1. Non-generic interface names like "Name" ("Dick", "Tom", "Harry") can only be created for

[ul]

IPsec VPN (phase1)

VLAN

zones (comprising multiple physical ports)

SSID (WiFi)[/ul]

Of these, I suspect an IPsec VPN to Name's home. You can look up interfaces in System > Network > Interfaces. VPNs will be labeled "tunnel", likewise VLANs and SSID.

Look up IPsec VPNs in VPN > IPsec > Tunnels. To disable, either change the Pre-shared Key (in phase1), or disable the ruling policy.

2. You are right, "wan1" is commonly connected to a modem or router for internet access. Note that with FGTs port names do not convey any special features - you can use any port for any task. Port names are pre-assigned for convenience.

3. I see that one can reach Subnet2 via the SSL-VPN. If the servers you try to connect to are not in Subnet2 but in Subnet1, create a new policy from 'ssl.root' to 'Subnet1' with identical settings.

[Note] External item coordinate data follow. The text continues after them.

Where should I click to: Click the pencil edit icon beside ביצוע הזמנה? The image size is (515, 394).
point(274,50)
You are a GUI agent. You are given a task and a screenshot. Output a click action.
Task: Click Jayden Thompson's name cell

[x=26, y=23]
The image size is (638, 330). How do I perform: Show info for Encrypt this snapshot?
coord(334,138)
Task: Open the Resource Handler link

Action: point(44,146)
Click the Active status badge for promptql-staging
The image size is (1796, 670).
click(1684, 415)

4. A reboot is nowhere 'dangerous' if done properly. I recommend rebooting from the WebGUI (pulling the plug is never a good idea with electronic gear). Downtime with a FG-80C will be around 2 minutes. Generally one should not wait until internal memory leaks have eaten so much of the (limited) RAM of the FGT that a reboot won't be possible, and, there's been a bug around kicking in after 497 days (convert that into seconds...). So regular reboots every couple of months is good practice.

5. Just curious: the remote location has access to both production LANs, but Subnet2 does not have access to Subnet1 locally. Probably nobody asked for this before...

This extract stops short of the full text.